Enterococcal infections have become one of the most challenging nosocomial problems. Tedizolid, the second oxazolidinone, is 4-fold to 8-fold more potent in vivo and in vitro than linezolid against enterococci. However, the characteristics of tedizolid related to enterococci isolates in China remain elusive. The aim of this study was to evaluate in vitro activity of tedizolid against enterococcal isolates from patients with infections at a teaching hospital in China and to investigate the correlations between in vitro tedizolid activity against enterococci and the distribution of multilocus sequence types (MLST), resistance genes and virulence factors. A total of 289 non-duplicate Enterococcus faecalis strains and 68 E. faecium strains were isolated. Tedizolid inhibited 95.24% of all enterococcal isolates with an MIC ≤ 0.5μg/ml.
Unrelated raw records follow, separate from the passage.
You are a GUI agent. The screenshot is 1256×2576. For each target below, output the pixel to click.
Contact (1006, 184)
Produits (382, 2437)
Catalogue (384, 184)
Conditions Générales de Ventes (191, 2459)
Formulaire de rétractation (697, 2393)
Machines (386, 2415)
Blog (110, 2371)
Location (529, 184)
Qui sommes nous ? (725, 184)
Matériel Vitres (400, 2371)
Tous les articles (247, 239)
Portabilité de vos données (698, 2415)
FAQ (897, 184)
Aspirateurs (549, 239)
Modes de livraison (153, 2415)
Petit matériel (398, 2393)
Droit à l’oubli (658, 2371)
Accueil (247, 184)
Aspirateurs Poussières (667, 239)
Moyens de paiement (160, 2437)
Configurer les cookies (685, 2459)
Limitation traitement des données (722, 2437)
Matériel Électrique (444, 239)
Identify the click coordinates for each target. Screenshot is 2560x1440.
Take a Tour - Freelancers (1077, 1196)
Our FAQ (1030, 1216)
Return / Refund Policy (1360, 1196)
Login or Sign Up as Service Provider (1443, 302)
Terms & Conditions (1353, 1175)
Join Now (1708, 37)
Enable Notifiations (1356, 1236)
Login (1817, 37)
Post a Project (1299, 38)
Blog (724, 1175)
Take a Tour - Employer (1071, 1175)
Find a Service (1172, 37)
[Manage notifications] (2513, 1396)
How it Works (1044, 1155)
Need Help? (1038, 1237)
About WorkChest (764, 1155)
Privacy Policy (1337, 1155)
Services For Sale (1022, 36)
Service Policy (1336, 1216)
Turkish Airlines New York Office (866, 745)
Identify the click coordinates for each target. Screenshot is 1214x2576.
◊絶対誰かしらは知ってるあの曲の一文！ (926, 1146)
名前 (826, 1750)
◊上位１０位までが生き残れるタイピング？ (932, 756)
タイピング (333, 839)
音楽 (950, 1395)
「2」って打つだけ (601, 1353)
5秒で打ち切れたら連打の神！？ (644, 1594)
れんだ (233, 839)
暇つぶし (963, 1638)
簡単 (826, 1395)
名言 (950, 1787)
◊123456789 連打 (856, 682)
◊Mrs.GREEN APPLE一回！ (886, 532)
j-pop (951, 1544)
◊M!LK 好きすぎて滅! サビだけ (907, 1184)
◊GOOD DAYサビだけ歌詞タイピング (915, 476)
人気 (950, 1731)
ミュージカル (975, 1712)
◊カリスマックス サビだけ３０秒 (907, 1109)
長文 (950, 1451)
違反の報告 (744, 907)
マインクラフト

Seventeen E. faecalis strains had an MIC > 0.5 μg/ml, and all E. faecium were inhibited at MIC ≤ 0.5 μg/ml. The proportion of tedizolid non-susceptible E. faecalis strains with optrA genes was higher than that among tedizolid-susceptible strains. Tedizolid exhibited good in vitro activity against all E. faecium strains, including multidrug-resistant E. faecium carrying tet(M), tet(L), tet(U),erm(A), erm(B) and erm(C) genes. In summary, tedizolid has an advantage (higher sensitivity rate) compared to linezolid among enterococci, except for isolates expressing the plasmid-encoded optrA gene.